**TAREAS Y EJERCICIOS:**
1. Copia sin cambiar nada el fragmento del texto sobre las tentaciones que empieza con "Mientras lo veía" y acaba con "Dios, no caer en la tentación.".
2. Anota todas las frases entre signos de interrogación que aparecen en el texto sobre las tentaciones.

Hace poco, por casualidad, lo prometo, vi un trocito de programa de las Islas de las Tentaciones. Horrorizado por la dinámica afectivo-sexual de las relaciones que ahí se presentan, sin filtro y casi sin valores, de ningún tipo, me hizo pensar en dos cosas: cómo el mal se adentra bajo capa de bien en nosotros y si queremos educar en pelear la tentación o en sucumbir a ella.
No hago spoiler del programa. La cosa consiste en hombres y mujeres emparejados que son tentados por otros hombres y mujeres. ¿Conseguirá seguir siendo fiel? ¿seré capaz con mis armas de mujer tentar para separar? ¿podré con mis atributos varoniles encarrilarla para atrapar? Entre tanta escena, rozando lo ordinario, pensaba yo cómo se cuelan dinámicas que nos hacen daño bajo el deseo y la atracción de entretener con vidas ajenas. Ver cómo se rompe un pareja es atractivo. Puedes pensar qué es un montaje. Y puede que lo sea. Pero nadie podrá negar que hay dinámicas que nos destruyen, en forma de tentaciones que se cuelan haciéndonos ver que todo es bueno y que te lo has ganado y te lo mereces. El discernimiento ignaciano precisamente es una herramienta que bien tendría cabida en esa isla y en muchas otras. Aprender a poner luz a lo que vivimos, a diagnosticar lo que sentimos por dentro y ponerle nombre, y a descubrir hacia donde nos lleva. No nos dejemos engañar, el mal siempre quiere hacernos mal. Por bonito que sea.
Mientras lo veía pensaba: si lo que queremos es dejarnos convencer por la tentación o pelear por ellas. Les llevaría esa isla un evangelio y les leería el episodio de las tentaciones de Jesús (Mt 4, 1-11). En la vida, hay que fortalecerse para no caer en la tentación. Hay que hacerse fuerte en aquello que, una vez discernido y sabiendo que nos puede hacer mal, no darle aire para que crezca ni sucumbir a la prueba. Hacernos más recios ante el mal. Quizás esta cuaresma sea un tiempo para aprender que si algo no es bueno, aunque lo parezca, es mucho más sano y más de Dios, no caer en la tentación.

**LISTADO DE DATOS:**

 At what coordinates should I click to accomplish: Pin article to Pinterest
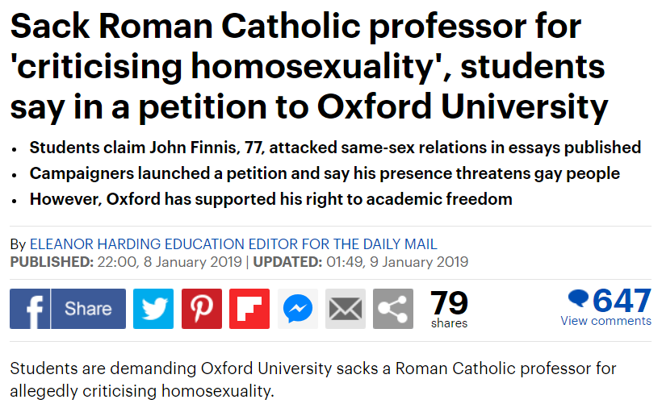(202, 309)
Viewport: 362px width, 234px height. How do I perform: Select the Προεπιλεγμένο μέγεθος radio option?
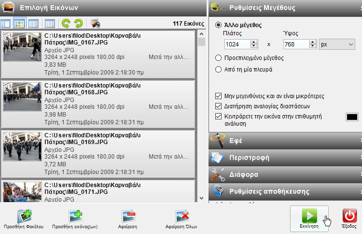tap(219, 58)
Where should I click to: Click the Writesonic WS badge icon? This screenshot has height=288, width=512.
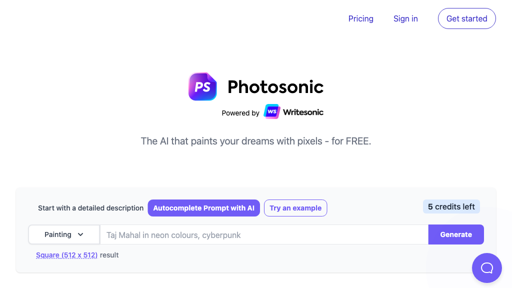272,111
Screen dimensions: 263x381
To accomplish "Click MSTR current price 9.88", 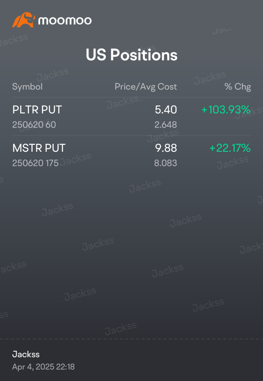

**RESPUESTAS POR PUNTO:**
1.
Mientras lo veía pensaba: si lo que queremos es dejarnos convencer por la tentación o pelear por ellas. Les llevaría esa isla un evangelio y les leería el episodio de las tentaciones de Jesús (Mt 4, 1-11). En la vida, hay que fortalecerse para no caer en la tentación. Hay que hacerse fuerte en aquello que, una vez discernido y sabiendo que nos puede hacer mal, no darle aire para que crezca ni sucumbir a la prueba. Hacernos más recios ante el mal. Quizás esta cuaresma sea un tiempo para aprender que si algo no es bueno, aunque lo parezca, es mucho más sano y más de Dios, no caer en la tentación.

2.
¿Conseguirá seguir siendo fiel?
¿seré capaz con mis armas de mujer tentar para separar?
¿podré con mis atributos varoniles encarrilarla para atrapar?